Language Support for Character Sets
If you have specified a language, it will be used to refine the contents of any character set containing alphabetic entries. For example, specifying a language of Italian and a character set of Alphanumeric would limit the returned results to only letters included in the Italian alphabet plus digits. |
You have the choice of multiple language support including the following:
Language | Description |
English | Is: a b c d e f g h i j k l m n o p q r s t u v w x y z A B C D E F G H I J K L M N O P Q R S T U V W X Y Z 0 1 2 3 4 5 6 7 8 9 ! " # % & ' ( ) * , - . / : ; ? @ [ \ ] _ { | } $ ¢ £ ¥ € + < = > |
French | Is the English character set plus: « » À Â Ç È É Ê Ë Î Ï Ô Ù Û Ü à â ç è é ê ë î ï ô ù û ü. |
Spanish | Is the English character set plus: « » ¡ ¿ Á É Í Ñ Ó Ú Ü á é í ñ ó ú ü |
Italian | Is the English character set plus: « » À È É Ì Ò Ù à è é ì ò ù |
German | Is the English character set plus: « » „ Ä Ö Ü ä ö ü ß |
Dutch | Is the English character set plus: À Á Â Ä Ç È É Ê Ë Ì Í Î Ï Ñ Ò Ó Ö Ù Ú Û Ü à á â ä ç è é ê ë ì í î ï ñ ò ó ö ù ú ü |
Portuguese | Is the English character set plus: À Á Â Ç È É Ê Í Ò Ó Ô Õ Ú Ü à á â ç è é ê í ò ó ô õ ú ü |
Norwegian | Is the English character set plus: « » Å Æ Ø å æ ø |
Finnish | Is the English character set plus: « » Å Ä Ö å ä ö |
Danish | Is the English character set plus: « » „ Å Æ Ø å æ ø |
Swedish | Is the English character set plus: « » Å Ä Ö å ä ö |
Western European | Is all the supported characters in English, French, Spanish, Italian, German, Dutch, Portuguese, Norwegian, Finnish, Danish, and Swedish. |
For best recognition accuracy results, set the character set to the narrowest set possible, including all possible returned values, then limit any possible returns by applying pre-defined character sets listed here.
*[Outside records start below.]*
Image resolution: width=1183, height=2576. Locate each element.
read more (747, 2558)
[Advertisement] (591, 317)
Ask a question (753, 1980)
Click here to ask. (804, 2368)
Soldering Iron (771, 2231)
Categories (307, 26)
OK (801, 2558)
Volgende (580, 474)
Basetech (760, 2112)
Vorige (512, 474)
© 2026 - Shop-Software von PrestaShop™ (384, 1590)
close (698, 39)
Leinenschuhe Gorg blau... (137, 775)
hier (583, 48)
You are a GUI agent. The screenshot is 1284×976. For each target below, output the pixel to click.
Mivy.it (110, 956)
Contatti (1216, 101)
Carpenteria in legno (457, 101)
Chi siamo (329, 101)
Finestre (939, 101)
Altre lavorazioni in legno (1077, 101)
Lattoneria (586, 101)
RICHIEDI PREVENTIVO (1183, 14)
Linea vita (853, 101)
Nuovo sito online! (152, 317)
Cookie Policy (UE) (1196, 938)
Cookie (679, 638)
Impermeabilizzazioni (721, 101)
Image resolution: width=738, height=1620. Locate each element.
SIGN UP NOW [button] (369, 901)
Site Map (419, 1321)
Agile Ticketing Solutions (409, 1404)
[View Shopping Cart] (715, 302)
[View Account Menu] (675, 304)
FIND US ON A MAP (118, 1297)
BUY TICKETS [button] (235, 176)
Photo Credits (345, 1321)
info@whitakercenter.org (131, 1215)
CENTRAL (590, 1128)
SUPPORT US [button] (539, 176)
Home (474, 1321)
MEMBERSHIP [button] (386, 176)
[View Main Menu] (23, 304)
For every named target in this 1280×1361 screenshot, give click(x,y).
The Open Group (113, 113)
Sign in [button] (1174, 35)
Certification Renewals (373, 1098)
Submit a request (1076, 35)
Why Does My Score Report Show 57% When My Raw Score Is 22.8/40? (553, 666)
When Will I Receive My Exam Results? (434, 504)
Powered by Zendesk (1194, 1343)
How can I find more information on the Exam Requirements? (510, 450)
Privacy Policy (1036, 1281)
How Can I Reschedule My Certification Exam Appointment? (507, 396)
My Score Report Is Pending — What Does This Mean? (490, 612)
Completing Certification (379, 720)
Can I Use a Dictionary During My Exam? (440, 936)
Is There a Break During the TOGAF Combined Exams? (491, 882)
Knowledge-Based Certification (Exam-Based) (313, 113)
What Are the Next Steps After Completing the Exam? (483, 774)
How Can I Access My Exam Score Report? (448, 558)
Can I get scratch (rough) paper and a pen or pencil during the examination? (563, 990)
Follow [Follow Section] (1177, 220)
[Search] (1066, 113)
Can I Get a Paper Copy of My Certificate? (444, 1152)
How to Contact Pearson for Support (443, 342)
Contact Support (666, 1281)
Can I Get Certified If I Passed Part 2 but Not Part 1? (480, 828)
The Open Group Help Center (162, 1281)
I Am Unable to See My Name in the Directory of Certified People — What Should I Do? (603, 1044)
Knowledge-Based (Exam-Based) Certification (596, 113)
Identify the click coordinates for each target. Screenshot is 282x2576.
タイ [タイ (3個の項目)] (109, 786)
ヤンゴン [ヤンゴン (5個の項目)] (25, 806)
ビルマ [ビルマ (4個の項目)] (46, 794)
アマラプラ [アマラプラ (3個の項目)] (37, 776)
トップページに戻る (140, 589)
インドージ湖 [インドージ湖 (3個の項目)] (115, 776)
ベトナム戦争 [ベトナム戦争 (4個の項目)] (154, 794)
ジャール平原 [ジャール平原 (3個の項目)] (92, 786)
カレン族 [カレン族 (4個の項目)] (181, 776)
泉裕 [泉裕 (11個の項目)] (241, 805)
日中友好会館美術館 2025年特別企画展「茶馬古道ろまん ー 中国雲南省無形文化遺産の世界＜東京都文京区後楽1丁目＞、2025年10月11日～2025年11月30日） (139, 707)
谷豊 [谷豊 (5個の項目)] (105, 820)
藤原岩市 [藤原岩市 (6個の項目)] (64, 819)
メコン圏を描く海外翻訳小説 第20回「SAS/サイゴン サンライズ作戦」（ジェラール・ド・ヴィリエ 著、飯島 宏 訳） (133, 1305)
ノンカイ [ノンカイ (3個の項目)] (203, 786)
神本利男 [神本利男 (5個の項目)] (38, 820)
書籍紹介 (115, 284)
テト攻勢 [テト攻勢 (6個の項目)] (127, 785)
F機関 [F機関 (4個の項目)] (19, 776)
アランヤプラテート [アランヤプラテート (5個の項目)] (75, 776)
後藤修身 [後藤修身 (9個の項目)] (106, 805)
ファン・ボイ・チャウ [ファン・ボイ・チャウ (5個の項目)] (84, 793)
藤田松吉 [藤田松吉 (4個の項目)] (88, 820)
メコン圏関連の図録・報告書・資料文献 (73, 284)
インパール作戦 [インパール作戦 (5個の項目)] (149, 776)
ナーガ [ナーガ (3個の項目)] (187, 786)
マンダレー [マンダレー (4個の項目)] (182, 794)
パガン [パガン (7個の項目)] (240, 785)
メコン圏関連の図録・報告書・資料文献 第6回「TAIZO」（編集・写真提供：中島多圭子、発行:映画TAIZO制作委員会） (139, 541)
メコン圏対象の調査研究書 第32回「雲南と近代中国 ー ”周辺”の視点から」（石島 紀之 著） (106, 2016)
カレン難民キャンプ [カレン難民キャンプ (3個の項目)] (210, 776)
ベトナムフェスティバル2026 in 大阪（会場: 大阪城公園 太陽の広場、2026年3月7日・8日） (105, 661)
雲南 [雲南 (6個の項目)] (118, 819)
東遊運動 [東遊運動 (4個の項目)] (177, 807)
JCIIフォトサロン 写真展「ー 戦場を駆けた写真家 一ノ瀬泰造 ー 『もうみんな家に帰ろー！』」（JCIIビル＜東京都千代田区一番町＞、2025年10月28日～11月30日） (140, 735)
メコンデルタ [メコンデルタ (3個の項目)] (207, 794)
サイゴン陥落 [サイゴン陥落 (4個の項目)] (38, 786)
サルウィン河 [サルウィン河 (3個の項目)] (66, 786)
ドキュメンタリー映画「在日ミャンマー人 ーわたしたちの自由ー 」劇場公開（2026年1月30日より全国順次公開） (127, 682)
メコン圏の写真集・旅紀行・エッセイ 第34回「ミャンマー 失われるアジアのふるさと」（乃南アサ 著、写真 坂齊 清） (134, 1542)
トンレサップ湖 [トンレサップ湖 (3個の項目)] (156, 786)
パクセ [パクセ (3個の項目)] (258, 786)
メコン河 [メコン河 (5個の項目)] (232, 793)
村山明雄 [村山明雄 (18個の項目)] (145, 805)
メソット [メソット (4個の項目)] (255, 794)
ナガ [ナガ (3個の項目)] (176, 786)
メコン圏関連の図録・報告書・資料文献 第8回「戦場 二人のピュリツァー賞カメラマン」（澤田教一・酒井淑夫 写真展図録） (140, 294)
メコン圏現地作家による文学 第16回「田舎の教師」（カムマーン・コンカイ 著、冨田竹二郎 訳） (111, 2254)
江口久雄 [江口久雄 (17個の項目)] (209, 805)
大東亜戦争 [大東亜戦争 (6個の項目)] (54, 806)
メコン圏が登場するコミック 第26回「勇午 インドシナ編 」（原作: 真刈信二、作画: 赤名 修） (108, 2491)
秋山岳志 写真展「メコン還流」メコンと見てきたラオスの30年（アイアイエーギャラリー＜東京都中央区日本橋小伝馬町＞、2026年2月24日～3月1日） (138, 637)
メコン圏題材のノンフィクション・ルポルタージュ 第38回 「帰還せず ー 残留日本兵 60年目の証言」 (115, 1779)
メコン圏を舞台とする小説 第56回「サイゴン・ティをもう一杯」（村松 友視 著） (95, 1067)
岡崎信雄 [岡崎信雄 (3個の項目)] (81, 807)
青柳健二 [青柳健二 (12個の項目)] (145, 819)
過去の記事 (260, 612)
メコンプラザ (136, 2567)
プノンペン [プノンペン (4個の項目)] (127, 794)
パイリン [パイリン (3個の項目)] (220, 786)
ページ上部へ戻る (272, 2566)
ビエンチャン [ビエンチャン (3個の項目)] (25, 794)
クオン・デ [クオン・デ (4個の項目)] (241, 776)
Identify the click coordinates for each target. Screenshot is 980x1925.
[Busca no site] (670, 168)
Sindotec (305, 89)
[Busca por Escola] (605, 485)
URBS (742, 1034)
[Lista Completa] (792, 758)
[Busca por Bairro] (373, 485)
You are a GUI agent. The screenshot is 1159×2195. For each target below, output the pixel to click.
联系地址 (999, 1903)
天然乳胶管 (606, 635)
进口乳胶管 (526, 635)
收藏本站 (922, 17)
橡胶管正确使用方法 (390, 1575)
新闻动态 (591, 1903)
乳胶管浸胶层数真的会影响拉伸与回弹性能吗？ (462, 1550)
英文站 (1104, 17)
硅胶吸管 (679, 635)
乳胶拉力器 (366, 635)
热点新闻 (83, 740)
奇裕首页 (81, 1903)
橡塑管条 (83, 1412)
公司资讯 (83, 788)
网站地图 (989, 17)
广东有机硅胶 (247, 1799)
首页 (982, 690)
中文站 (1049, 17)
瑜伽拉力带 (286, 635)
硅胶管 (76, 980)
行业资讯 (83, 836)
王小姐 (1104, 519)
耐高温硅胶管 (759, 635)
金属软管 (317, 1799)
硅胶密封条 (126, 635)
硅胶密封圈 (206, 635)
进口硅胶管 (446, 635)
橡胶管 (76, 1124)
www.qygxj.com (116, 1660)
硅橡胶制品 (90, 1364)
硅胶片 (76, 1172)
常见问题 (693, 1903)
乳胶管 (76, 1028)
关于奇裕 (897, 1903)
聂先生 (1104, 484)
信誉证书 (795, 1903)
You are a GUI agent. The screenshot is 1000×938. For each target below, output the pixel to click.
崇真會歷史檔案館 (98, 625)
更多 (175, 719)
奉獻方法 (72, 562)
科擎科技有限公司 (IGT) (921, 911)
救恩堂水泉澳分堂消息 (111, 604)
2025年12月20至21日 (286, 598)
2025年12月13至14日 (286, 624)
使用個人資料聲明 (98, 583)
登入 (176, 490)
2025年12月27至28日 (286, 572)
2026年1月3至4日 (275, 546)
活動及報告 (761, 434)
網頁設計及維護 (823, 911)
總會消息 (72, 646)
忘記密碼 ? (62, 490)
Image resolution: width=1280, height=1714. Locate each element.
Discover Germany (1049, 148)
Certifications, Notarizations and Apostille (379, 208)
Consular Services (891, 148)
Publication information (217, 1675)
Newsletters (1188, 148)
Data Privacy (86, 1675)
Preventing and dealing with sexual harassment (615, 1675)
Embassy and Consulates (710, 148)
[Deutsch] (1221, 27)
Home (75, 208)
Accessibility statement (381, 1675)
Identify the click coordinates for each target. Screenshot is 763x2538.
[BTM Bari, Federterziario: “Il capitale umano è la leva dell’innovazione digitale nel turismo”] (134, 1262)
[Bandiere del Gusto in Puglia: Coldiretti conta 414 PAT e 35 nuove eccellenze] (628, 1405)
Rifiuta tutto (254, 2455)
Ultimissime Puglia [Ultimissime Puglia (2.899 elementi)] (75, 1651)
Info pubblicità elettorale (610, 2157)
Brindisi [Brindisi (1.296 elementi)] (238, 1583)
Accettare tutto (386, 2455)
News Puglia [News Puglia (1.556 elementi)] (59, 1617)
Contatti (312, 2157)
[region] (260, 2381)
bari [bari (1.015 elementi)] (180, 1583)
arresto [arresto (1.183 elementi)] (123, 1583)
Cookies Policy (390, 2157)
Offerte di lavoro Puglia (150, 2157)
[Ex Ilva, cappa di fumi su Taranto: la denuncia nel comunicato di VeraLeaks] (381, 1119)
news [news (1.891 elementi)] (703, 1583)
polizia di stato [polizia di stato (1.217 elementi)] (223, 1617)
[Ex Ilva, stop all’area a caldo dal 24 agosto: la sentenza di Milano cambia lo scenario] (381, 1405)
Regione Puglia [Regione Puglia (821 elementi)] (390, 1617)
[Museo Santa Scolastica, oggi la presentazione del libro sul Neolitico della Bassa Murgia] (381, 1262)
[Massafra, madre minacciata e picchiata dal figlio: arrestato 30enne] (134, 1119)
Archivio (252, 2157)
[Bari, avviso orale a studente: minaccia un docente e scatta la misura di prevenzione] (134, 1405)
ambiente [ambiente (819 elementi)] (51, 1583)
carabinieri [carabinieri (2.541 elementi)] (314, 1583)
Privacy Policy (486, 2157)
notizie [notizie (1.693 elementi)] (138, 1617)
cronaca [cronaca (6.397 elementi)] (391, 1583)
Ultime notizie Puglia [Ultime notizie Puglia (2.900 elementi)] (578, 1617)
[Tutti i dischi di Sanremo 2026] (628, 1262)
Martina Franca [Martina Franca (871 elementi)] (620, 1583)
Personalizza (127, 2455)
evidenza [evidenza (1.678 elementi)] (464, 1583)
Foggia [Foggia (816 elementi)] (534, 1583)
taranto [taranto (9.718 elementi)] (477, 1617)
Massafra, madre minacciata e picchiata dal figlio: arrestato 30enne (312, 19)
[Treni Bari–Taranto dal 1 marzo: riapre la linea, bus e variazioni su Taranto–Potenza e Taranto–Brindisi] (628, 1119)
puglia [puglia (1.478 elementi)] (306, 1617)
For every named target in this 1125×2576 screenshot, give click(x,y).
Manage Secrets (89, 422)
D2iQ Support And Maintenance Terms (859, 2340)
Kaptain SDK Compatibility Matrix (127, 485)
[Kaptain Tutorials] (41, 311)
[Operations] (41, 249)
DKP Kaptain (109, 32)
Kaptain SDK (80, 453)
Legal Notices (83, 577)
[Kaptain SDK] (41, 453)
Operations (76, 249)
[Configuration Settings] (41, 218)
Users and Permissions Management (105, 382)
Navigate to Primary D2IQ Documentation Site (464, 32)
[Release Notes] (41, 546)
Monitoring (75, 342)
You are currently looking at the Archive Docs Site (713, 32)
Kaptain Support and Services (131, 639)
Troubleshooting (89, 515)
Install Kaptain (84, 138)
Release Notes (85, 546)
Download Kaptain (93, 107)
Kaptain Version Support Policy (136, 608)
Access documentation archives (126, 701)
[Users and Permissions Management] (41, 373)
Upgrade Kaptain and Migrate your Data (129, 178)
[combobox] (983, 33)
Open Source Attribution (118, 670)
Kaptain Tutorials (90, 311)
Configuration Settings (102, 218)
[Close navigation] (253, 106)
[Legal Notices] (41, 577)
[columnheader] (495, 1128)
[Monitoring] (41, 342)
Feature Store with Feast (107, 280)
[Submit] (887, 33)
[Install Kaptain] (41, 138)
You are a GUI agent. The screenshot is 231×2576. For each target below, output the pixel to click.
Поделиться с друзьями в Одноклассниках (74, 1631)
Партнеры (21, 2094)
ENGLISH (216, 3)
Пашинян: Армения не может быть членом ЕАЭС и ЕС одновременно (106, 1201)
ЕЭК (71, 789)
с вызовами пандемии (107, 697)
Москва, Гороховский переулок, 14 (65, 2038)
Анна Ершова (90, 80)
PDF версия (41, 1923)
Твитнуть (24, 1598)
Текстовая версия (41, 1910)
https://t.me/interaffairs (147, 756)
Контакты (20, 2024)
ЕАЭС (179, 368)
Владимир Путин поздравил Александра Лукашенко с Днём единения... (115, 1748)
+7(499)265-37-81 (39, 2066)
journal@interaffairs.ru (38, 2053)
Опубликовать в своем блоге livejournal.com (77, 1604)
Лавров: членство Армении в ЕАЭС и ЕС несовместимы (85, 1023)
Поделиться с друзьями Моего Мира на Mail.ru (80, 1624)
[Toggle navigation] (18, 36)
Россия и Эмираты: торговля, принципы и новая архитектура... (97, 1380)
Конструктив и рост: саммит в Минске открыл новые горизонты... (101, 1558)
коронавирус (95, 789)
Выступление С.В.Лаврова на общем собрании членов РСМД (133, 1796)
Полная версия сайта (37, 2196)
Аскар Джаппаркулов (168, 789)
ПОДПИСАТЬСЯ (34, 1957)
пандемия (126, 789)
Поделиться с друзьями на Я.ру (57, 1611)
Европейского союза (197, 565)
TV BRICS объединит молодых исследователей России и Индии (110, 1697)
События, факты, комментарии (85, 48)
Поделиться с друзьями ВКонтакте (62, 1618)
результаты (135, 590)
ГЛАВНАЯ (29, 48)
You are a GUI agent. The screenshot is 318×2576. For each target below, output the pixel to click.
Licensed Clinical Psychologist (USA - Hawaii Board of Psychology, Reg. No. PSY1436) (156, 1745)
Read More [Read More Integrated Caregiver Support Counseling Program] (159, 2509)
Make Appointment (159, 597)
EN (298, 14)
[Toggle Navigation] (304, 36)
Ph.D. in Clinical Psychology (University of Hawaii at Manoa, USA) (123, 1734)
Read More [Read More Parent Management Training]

Character sets are used to limit (reduce) possible returned values once a universe of possible returned values is defined. For example, since é is not included in the English language, in order to accurately read the word "Résumé", you would need to specify a language that included é, such as French, since that includes all English letters plus é. You could then improve recognition further by omitting any other characters you do not expect to encounter. |
Predefined Character Sets
There are 11 additional pre-defined character sets available as properties:
# | Predefined Character Set | Description | ||
1 | AllAlphas | Includes all upper and lower case alpha characters. | ||
2 | AllCharacters |
Includes all upper and lower case alpha, all digits, punctuation, currency and arithmetic characters. | ||
3 | AlphaNumeric | Includes all upper and lower case alpha and digit characters. | ||
4 | Arithmetic | Includes all digits, arithmetic and arithmetic punctuation characters 0123456789+<=>%-.*/ | ||
5 | ArithmeticSymbols | Includes all arithmetic characters +<=> | ||
6 | Currency | Includes all digits, currency and currency punctuation characters 0123456789$¢€£¥,.'-= | ||
7 | CurrencySymbols | Includes all currency characters $¢€£¥ | ||
8 | Digits | Includes all digits as characters 0123456789 | ||
9 | LowerCase | Includes only lower case alpha characters abcdefghijklmnopqrstuvwxyzàáâãäåæçèéêë | ||
10 | PhoneNumber |
Includes 0123456789-.+/EXText()
| ||
11 | Punctuation |
Includes only punctuation characters !"#%&'()*,-./:;?@[\]_{|}¡¿«»„ | ||
12 | UpperCase | Includes only upper case alpha characters A B C D E F G H I J K L M N O P Q R S T U V W X Y Z À Á Â Ã Ä Å Æ Ç È É Ê Ë Ì Í Î Ï Ñ Ò Ó Ô Õ Ö Ø Ù Ú Û Ü |
Edit Character Sets
Optimal recognition results are obtained by using the character set that includes all and only the characters that potentially are encountered.
The ability to modify character sets into subsets to increase accuracy, confidence and speed is available in SmartZone OCR using the following methods:
- Add(String) - This method allows you to add any one or more characters to a current character set.
- Add(CharacterSet) - This method allows you to concatenate character sets as needed.
- Remove(String) - This method allows you to remove one or more characters from a character set.
- Remove(CharacterSet) - This method allows you to remove an entire character set from the current character set.